» **Text section**
= Beginning of Section =
A smile, a handshake and move on. They know what the issues are most time If you have been honest with your staff. Life goes on and going out with your head up is the only way to go.

Randy Miller from Linkedin said...

Always treat everyone you are leaving behind with respect and courtesy. Do everything you can to make a smooth transition, and make sure those you worked with understand that they can get in touch with you if they have questions about open issues.

Jak A.Plihal from Linkedin said...

John, As you know there is one bottom line resource in business, our relationships. Does "leaving gracefully" actually mean holding your tongue? Do you value business relationships where people don't say what needs to be said? Me either. I'd say don't force people to benefit from your knowledge when they'd rather stay in the dark, and offer it where you think it will be well received. Ask permission as a rule, as it will have the conversation flow. In this you are honoring yourself as a leader -- and setting people up to know what to expect from you -- which will have you working with people that want to talk straight... eh?!

Seema Ahluwalia from Linkedin said...

Always exit with grace. Indeed. Better leave and let the masses wonder why now rather than when masses are wondering why not now.

Alex Kersha from Linkedin said...

John, Great discussion topic, thank you for the post. I agree with Douglas, a quick uneventful exit is the only way to go. It's up to management to take care of the people factor. At the same time, a true leader doesn't leave loose ends all over the place and strives to bring closure to any engagement. Doing so professionally and efficiently will ensure you are remembered favorably by those who remain. Cheers, Alex Kersha

Nancy Reece from Linkedin said...

I'm reading between the lines of your comment, but I find being a martyr rarely works - because if things are going on at certain layers of a company, top management either already knows or "doesn't want to know". While trying to play martyr may make us feel better, I always advocate for exiting with a level of integrity that surpasses (if possible) the level of integrity they used in dealing with you. An exit with integrity and quiet dignity speaks volumes to all.

Joe Manuel from Linkedin said...

I belive it is important to balance grace with information that would be helpful to the organization that one is leaving. The best way to accomplish this is to develop a transition plan with the board or other leadership body. Hopefully the plan will be embraced by leadership and can both address areas that were of concern (partly the reason you were leaving) and that you see as esential to the future growth/stability of the organization.

John Erickson from Linkedin said...

John - The exiting executive should always leave with his reputation as positive as possible. The ability to provide a good legacy with those who have worked for you is important to any new company or association. The one potential negative is if the executive was not respected in the first place.

Paul Bridle from Linkedin said...

Since one of my definitions of a Leader is "Leaders work their way out of their job", I believe that exit with grace is the most important. I believe that a leader can have an expiry date for a particular position and so should be at the stage when they know they have done what they can do and now need to pass on the role to others. Paul

Tom Hawes from Linkedin said...
= End of Section =
» **Extracted data**
= Beginning of Section =
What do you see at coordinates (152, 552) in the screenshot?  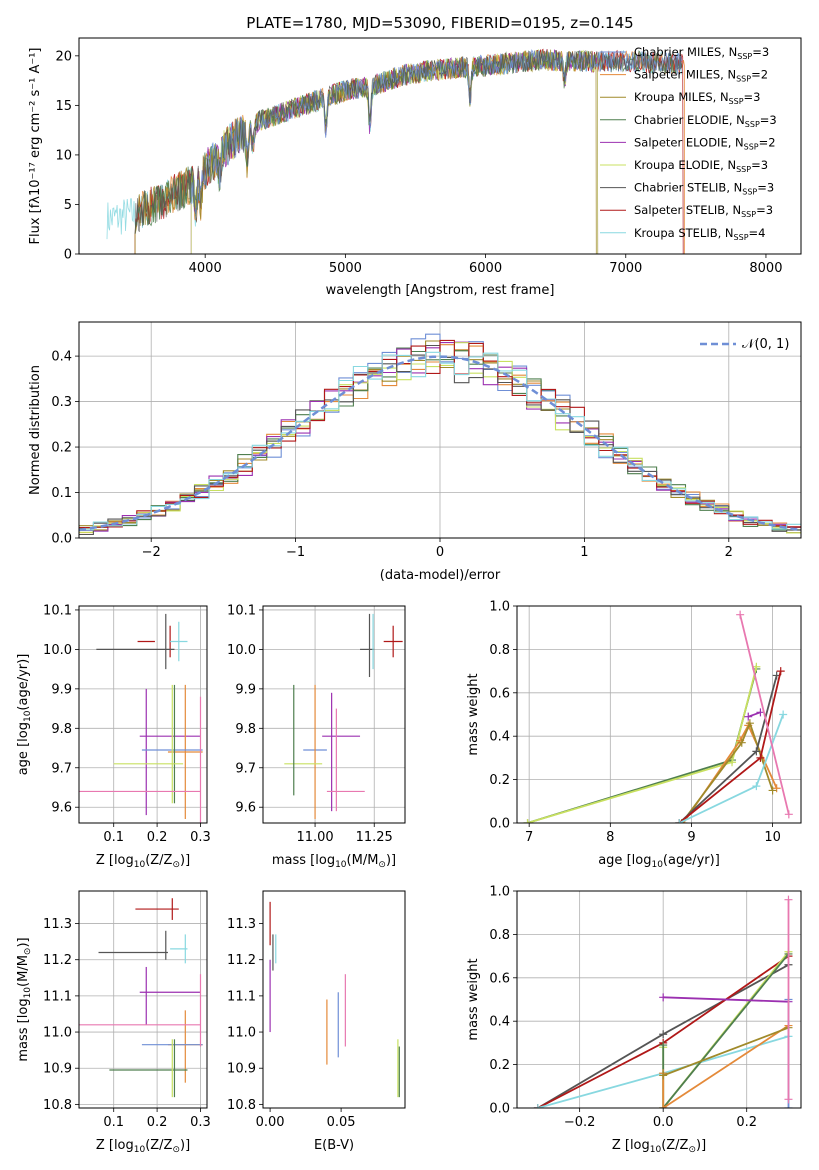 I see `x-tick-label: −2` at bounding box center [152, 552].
= End of Section =
= Beginning of Section =
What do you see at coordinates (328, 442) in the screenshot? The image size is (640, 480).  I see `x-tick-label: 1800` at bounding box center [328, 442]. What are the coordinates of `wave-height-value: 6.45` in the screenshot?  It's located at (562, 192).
= End of Section =
= Beginning of Section =
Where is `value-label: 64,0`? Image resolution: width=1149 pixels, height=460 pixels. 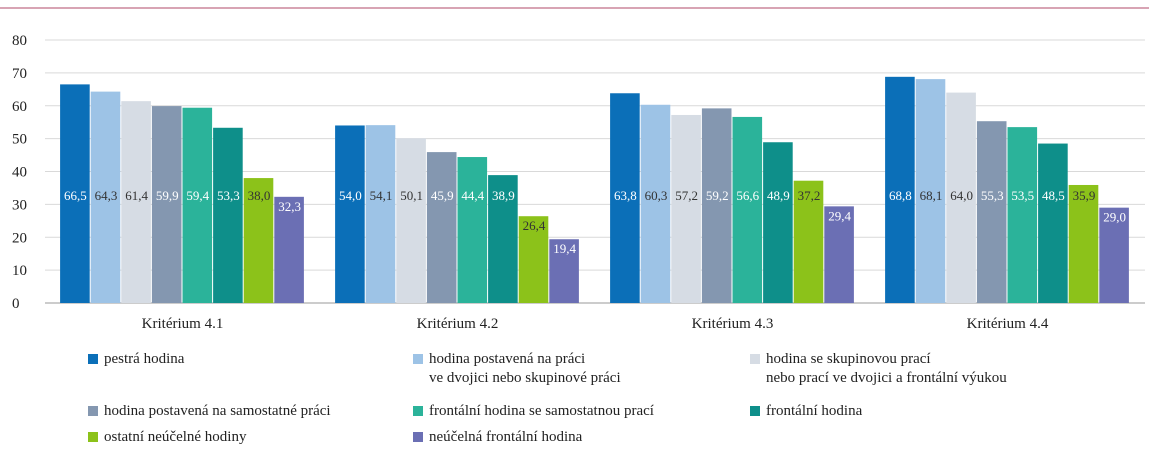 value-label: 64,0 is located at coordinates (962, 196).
= End of Section =
» **What this exercise asks**
A) In the discussion of leaving a leadership role, what does Joe Manuel name as the best way to balance grace with helpful information?
B) Write the next part of the discussion of leaving a leadership role, picking up after its final line.
The items come from a separate source, unrelated to the discussion of leaving a leadership role.

» **Answers in order**
A) Developing a transition plan with the board or other leadership body.

B)
John, I think that you already know the answer to the question. But, for fun, let's assume the worse. That is, suppose that one was treated very badly at an organization but is being to asked to leave. Further, let's say that you are being unfairly blamed for bad results and that your good name is being dragged through the mud by people that forced your departure. Your next job is not assured and people that you thought would be helpful or empathetic are not. The answer is still the same, isn't it? We only control ourselves and at times of personal crises or trials our responses are especially tested. Although I have sometimes dreamed of a dramatic departure after I have given an unforgettable speech to the scoundrels that injured me, I find that life doesn't work that way. Instead, trials have reminded me that all situations (good and bad) are temporary. We are up sometimes and we are down at other times. We do carry with us our integrity and decency. The people that matter most will know about that side to us. As you say, exit with grace. Keep your links to the people that care about you. Consider how and when to forgive those that caused you pain. Help someone else that is going through what you experienced. -- Tom

Billie Jo Cuthbert from Linkedin said...

I would recommend exiting with grace and integrity. It is best to focus on the upcoming opportunity and it's appeal as the driver for the change; however, honest and constructive feedback on the current environment will benefit those that are left in that organization.

Stan Kirkwood from Linkedin said...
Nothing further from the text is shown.